TEXTO DE LEITURA:
+ + + + + + +
O Lombriguentinho
Gabriel Perissé citou um ocorrido com sua filha criança e botou-se a dissertar por que os infantes gostam tanto do Pica-pau:
- “... porque o Pica-pau é sacana, não tem piedade de ninguém. A criança é má, não perdoa, é sacana também”.
Este intelectual - o maior da atualidade - tem o dom de me atingir no ponto G. Duas palavrinhas dele e pronto: alço vôo e sabe lá bem aonde vou parar. Nesse ingênuo comentário em aula, fui buscar explicação para uma das minhas taras: a farda. Sempre que meus olhos vêem policiais, a cara de pateta se instaura no meu rosto e só sai quando bem quer. Pergunto-me, por vezes, por que tanta servidão? Outrora digo que é admiração. Mas, admiração sustentada em quê? Se fosse um gostar ingênuo, não acovardado, eu seria um policial. Portanto, o termo que escolho para definir isto é subserviência. Admiração tem motivações mais nobres, certamente.
+ + + + + + +
TAREFAS OBRIGATÓRIAS:
a. No texto de leitura, que termo é escolhido para definir a reação diante de policiais?
b. Transcreva do texto de leitura o trecho que começa nas palavras "O Lombriguentinho" e termina após "mais nobres, certamente.".

DADOS EXTRAÍDOS:
+ + + + + + +
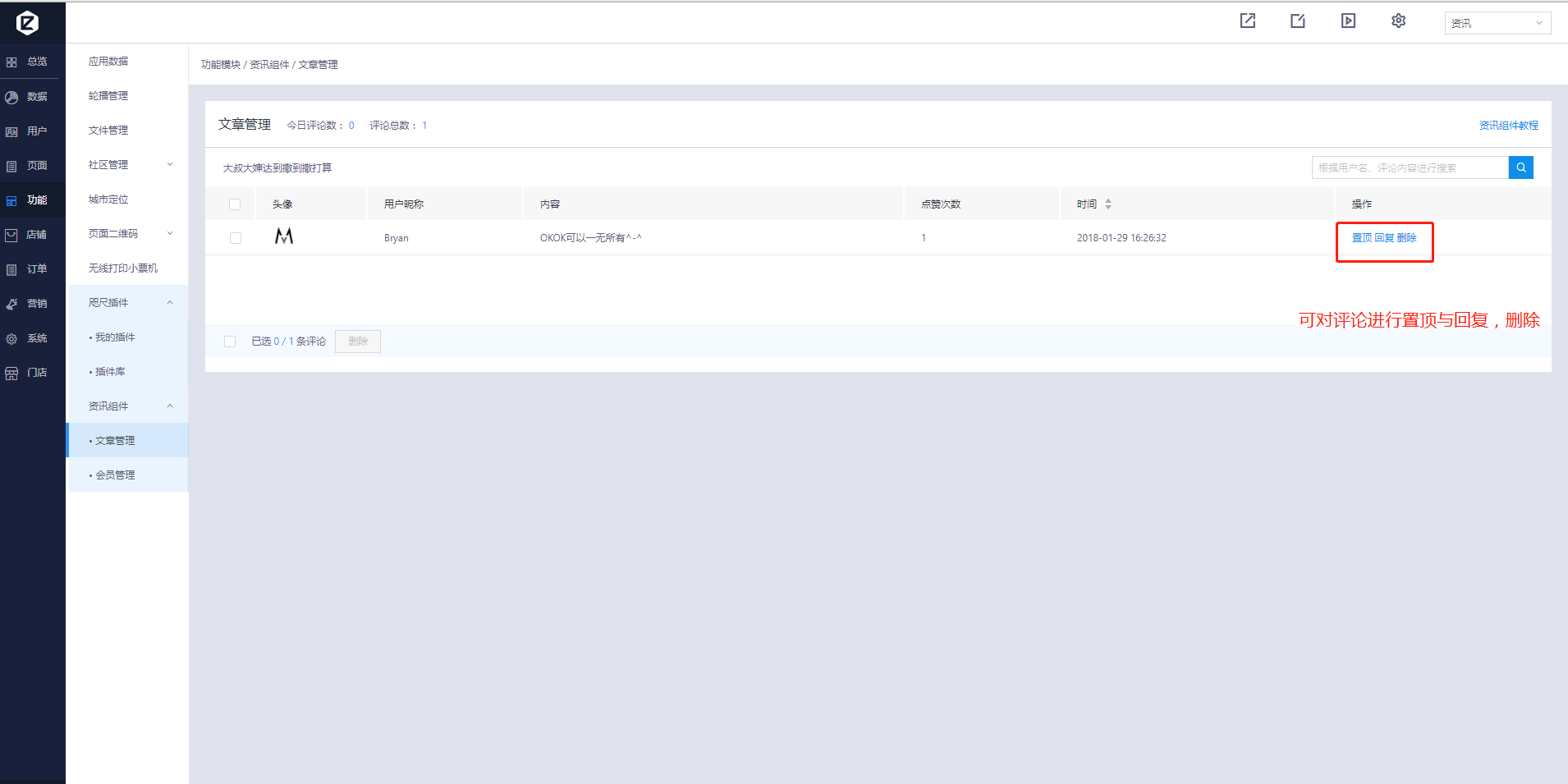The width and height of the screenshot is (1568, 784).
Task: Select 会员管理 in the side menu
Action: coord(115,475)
+ + + + + + +
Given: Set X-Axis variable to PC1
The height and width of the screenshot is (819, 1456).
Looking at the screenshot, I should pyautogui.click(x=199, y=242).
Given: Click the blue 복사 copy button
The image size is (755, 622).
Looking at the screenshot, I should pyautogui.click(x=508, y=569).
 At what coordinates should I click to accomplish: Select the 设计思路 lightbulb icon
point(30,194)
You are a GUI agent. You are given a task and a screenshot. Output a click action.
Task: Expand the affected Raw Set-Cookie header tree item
+ + + + + + +
RESPOSTAS EM ORDEM:
a. Subserviência.

b.
O Lombriguentinho
Gabriel Perissé citou um ocorrido com sua filha criança e botou-se a dissertar por que os infantes gostam tanto do Pica-pau:
- “... porque o Pica-pau é sacana, não tem piedade de ninguém. A criança é má, não perdoa, é sacana também”.
Este intelectual - o maior da atualidade - tem o dom de me atingir no ponto G. Duas palavrinhas dele e pronto: alço vôo e sabe lá bem aonde vou parar. Nesse ingênuo comentário em aula, fui buscar explicação para uma das minhas taras: a farda. Sempre que meus olhos vêem policiais, a cara de pateta se instaura no meu rosto e só sai quando bem quer. Pergunto-me, por vezes, por que tanta servidão? Outrora digo que é admiração. Mas, admiração sustentada em quê? Se fosse um gostar ingênuo, não acovardado, eu seria um policial. Portanto, o termo que escolho para definir isto é subserviência. Admiração tem motivações mais nobres, certamente.